# [Brief]
Rewrite every line of the material below as a numbered list, omitting any blank lines.

Entries on where items appear:

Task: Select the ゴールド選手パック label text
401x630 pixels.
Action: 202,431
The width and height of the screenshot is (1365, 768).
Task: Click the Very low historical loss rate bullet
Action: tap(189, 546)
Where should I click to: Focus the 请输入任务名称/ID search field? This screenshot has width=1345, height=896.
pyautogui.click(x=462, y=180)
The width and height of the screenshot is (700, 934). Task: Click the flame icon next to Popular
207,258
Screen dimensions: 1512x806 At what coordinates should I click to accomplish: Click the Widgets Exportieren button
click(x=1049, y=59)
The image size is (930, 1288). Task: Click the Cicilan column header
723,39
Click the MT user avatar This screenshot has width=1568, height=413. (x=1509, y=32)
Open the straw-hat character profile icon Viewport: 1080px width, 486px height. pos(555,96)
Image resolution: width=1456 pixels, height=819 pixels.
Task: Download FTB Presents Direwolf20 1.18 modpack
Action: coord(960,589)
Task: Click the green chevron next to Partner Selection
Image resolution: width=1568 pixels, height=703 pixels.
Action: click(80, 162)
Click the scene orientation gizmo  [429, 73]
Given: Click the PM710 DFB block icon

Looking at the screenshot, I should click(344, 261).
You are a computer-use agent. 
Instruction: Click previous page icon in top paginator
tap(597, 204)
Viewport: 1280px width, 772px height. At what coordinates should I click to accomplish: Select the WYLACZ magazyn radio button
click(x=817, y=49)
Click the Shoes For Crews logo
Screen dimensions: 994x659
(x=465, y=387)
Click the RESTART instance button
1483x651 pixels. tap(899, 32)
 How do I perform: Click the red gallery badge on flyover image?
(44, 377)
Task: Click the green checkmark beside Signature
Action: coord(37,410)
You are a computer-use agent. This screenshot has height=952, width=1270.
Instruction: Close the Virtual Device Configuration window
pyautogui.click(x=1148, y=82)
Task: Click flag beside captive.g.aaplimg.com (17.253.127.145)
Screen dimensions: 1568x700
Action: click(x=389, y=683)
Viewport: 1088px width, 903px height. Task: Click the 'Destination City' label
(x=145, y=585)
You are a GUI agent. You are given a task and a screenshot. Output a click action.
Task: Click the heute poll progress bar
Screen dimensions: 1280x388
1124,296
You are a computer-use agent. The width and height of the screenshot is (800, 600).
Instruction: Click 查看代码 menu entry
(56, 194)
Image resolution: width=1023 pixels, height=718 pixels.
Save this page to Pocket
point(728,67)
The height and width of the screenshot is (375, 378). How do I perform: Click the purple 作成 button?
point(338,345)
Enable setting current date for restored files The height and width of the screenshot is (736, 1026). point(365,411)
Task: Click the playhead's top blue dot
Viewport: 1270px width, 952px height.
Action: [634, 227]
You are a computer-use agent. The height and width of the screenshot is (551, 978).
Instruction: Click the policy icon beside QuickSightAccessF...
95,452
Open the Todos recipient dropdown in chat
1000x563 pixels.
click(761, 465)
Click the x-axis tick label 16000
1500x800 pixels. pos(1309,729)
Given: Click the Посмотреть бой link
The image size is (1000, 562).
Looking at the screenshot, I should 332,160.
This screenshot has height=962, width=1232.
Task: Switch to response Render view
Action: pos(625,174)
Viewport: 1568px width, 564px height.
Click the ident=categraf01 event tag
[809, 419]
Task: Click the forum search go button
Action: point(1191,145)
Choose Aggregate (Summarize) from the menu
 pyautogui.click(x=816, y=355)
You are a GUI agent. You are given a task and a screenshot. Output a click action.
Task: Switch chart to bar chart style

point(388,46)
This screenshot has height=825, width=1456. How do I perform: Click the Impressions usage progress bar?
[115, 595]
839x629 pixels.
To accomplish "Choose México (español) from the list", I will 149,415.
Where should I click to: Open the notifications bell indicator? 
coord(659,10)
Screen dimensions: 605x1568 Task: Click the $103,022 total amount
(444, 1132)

# [Solution to the problem]
1. Task: Select the ゴールド選手パック label text
2. 401x630 pixels.
3. Action: 202,431
4. The width and height of the screenshot is (1365, 768).
5. Task: Click the Very low historical loss rate bullet
6. Action: tap(189, 546)
7. Where should I click to: Focus the 请输入任务名称/ID search field? This screenshot has width=1345, height=896.
8. pyautogui.click(x=462, y=180)
9. The width and height of the screenshot is (700, 934). Task: Click the flame icon next to Popular
10. 207,258
11. Screen dimensions: 1512x806 At what coordinates should I click to accomplish: Click the Widgets Exportieren button
12. click(x=1049, y=59)
13. The image size is (930, 1288). Task: Click the Cicilan column header
14. 723,39
15. Click the MT user avatar This screenshot has width=1568, height=413. (x=1509, y=32)
16. Open the straw-hat character profile icon Viewport: 1080px width, 486px height. pos(555,96)
17. Image resolution: width=1456 pixels, height=819 pixels.
18. Task: Download FTB Presents Direwolf20 1.18 modpack
19. Action: coord(960,589)
20. Task: Click the green chevron next to Partner Selection
21. Image resolution: width=1568 pixels, height=703 pixels.
22. Action: click(80, 162)
23. Click the scene orientation gizmo  [429, 73]
24. Given: Click the PM710 DFB block icon
25. Looking at the screenshot, I should click(344, 261).
26. You are a computer-use agent. 
27. Instruction: Click previous page icon in top paginator
28. tap(597, 204)
29. Viewport: 1280px width, 772px height. At what coordinates should I click to accomplish: Select the WYLACZ magazyn radio button
30. click(x=817, y=49)
31. Click the Shoes For Crews logo
32. Screen dimensions: 994x659
33. (x=465, y=387)
34. Click the RESTART instance button
35. 1483x651 pixels. tap(899, 32)
36.  How do I perform: Click the red gallery badge on flyover image?
37. (44, 377)
38. Task: Click the green checkmark beside Signature
39. Action: coord(37,410)
40. You are a computer-use agent. This screenshot has height=952, width=1270.
41. Instruction: Close the Virtual Device Configuration window
42. pyautogui.click(x=1148, y=82)
43. Task: Click flag beside captive.g.aaplimg.com (17.253.127.145)
44. Screen dimensions: 1568x700
45. Action: click(x=389, y=683)
46. Viewport: 1088px width, 903px height. Task: Click the 'Destination City' label
47. (x=145, y=585)
48. You are a GUI agent. You are given a task and a screenshot. Output a click action.
49. Task: Click the heute poll progress bar
50. Screen dimensions: 1280x388
51. 1124,296
52. You are a computer-use agent. The width and height of the screenshot is (800, 600).
53. Instruction: Click 查看代码 menu entry
54. (56, 194)
55. Image resolution: width=1023 pixels, height=718 pixels.
56. Save this page to Pocket
57. point(728,67)
58. The height and width of the screenshot is (375, 378). How do I perform: Click the purple 作成 button?
59. point(338,345)
60. Enable setting current date for restored files The height and width of the screenshot is (736, 1026). point(365,411)
61. Task: Click the playhead's top blue dot
62. Viewport: 1270px width, 952px height.
63. Action: [634, 227]
64. You are a computer-use agent. The height and width of the screenshot is (551, 978).
65. Instruction: Click the policy icon beside QuickSightAccessF...
66. 95,452
67. Open the Todos recipient dropdown in chat
68. 1000x563 pixels.
69. click(761, 465)
70. Click the x-axis tick label 16000
71. 1500x800 pixels. pos(1309,729)
72. Given: Click the Посмотреть бой link
73. The image size is (1000, 562).
74. Looking at the screenshot, I should 332,160.
75. This screenshot has height=962, width=1232.
76. Task: Switch to response Render view
77. Action: pos(625,174)
78. Viewport: 1568px width, 564px height.
79. Click the ident=categraf01 event tag
80. [809, 419]
81. Task: Click the forum search go button
82. Action: point(1191,145)
83. Choose Aggregate (Summarize) from the menu
84.  pyautogui.click(x=816, y=355)
85. You are a GUI agent. You are given a task and a screenshot. Output a click action.
86. Task: Switch chart to bar chart style
87. point(388,46)
88. This screenshot has height=825, width=1456. How do I perform: Click the Impressions usage progress bar?
89. [115, 595]
90. 839x629 pixels.
91. To accomplish "Choose México (español) from the list", I will 149,415.
92. Where should I click to: Open the notifications bell indicator? 
93. coord(659,10)
94. Screen dimensions: 605x1568 Task: Click the $103,022 total amount
95. (444, 1132)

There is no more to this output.